═════ Document text

South African-born Ronald Segal is the author of 13 books including "The Anguish of India," "The Americans" and "The Black Diaspora." In his latest book, "Islam's Black Slaves: The Other Black Diaspora," he offers one of the first historical accounts of the Islamic slave trade. Salon spoke with Segal by telephone from his home in London.

How did the Atlantic and Islamic slave trades differ?

The Atlantic slave trade exclusively used black slaves or agricultural labor on plantations. It started in a very small way in 1450 and ended in the middle of the 19th century. It was the basic labor supply for the plantations in the Americas since the indigenous people had been all but wiped out by a combination of imported diseases and forced labor. The number of slaves who landed alive in the Americas -- it was an important aspect in the development of capitalism, so the numbers are fairly accurate and organized by merchant banks and investors with stock market quotations -- was something like 10,600,000. Slaves became so cheap that it was more profitable to work them to death and buy new ones than to try to keep your labor supply alive. For example, some of the mortality rates in San Domingue -- which became, after the only successful slave revolution in history, Haiti -- were quite staggering.

Slaves in the Atlantic trade came to be kept and regarded as units of labor, not as people. This was almost formalized by categorizing slaves as "pieces of the Indies." A male slave, able-bodied and in the prime of his life, was defined as a "piece of the Indies," and the other slaves, the women and children, were defined as "pieces of pieces of the Indies." That gives you an idea of how the exploitation of African slaves was rationalized in the West.

But not in Islam?

The slave trade in Islam was seriously different. It began in the middle of the seventh century and survives today in Mauritania and Sudan. With the Islamic slave trade, we're talking of 14 centuries rather than four.

Whereas the gender ratio of slaves in the Atlantic trade was two males to every female, in the Islamic trade, it was two females to every male. Very large numbers of slaves were used for domestic purposes. Concubinage was for those who could afford it and there was no disrepute attached to having women as sexual objects. In fact, they married them. Some harems could be enormous. One ruler had 14,000 concubines. In one respect, women slaves were a status symbol. I hate to say it this way, but it's comparable to the way people in the West collect motorcars.

The male slaves were used for the more exacting physical jobs in homes and palaces: porters, messengers, doorkeepers. In various places, from Islamic Spain to Egypt to Libya, there were black slaves used as soldiers. In Morocco, there was a whole generation of black slaves who became the army of Morocco, in which the young boys were bought at the age of 10 or 11 and trained in horse handling and military skills of various kinds. Young female slaves were instructed in household crafts and were then provided with resources to buy a home and get married.

══════════

- What is expected
Name every book title mentioned in the interview about the slave trades. These entries are separate material and have no connection to the interview.

═════ Data for review

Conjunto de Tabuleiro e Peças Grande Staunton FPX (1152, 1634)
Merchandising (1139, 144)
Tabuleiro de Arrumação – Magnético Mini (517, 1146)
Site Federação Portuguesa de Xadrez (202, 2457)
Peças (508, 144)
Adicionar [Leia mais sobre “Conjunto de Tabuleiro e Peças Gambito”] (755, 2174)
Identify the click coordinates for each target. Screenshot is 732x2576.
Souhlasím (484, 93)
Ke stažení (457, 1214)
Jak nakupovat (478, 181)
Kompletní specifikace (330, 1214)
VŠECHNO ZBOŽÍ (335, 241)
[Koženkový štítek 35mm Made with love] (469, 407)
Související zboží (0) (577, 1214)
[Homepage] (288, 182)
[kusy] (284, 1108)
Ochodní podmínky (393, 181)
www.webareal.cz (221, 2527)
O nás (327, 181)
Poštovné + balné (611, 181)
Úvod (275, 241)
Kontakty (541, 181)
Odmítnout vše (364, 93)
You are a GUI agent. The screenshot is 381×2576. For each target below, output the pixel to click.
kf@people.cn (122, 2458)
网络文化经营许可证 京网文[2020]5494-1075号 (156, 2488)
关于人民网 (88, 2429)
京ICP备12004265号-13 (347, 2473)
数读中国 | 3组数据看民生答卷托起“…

══════════

- Response
"The Anguish of India"
"The Americans"
"The Black Diaspora"
"Islam's Black Slaves: The Other Black Diaspora"